▶ TASK TO COMPLETE
Which lines in the data below contain the string "agent"? Locate each one and copy it out in full.

▶ EXTRACTED ENTRIES
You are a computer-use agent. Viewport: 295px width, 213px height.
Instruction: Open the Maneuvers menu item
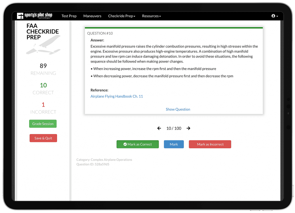[x=92, y=16]
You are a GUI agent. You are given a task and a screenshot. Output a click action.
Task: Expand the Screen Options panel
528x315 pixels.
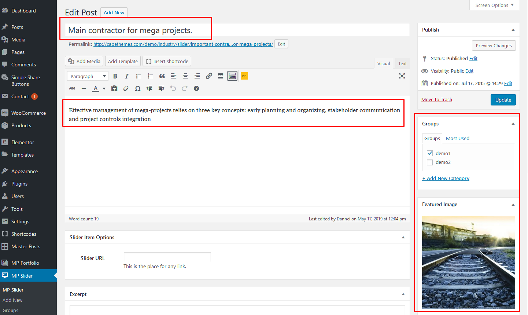(x=494, y=5)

▶ EXERCISE SOLUTION
You are a computer-use agent. Viewport: 295px width, 213px height.
You are a GUI agent. You are given a task and a screenshot. Output a click action.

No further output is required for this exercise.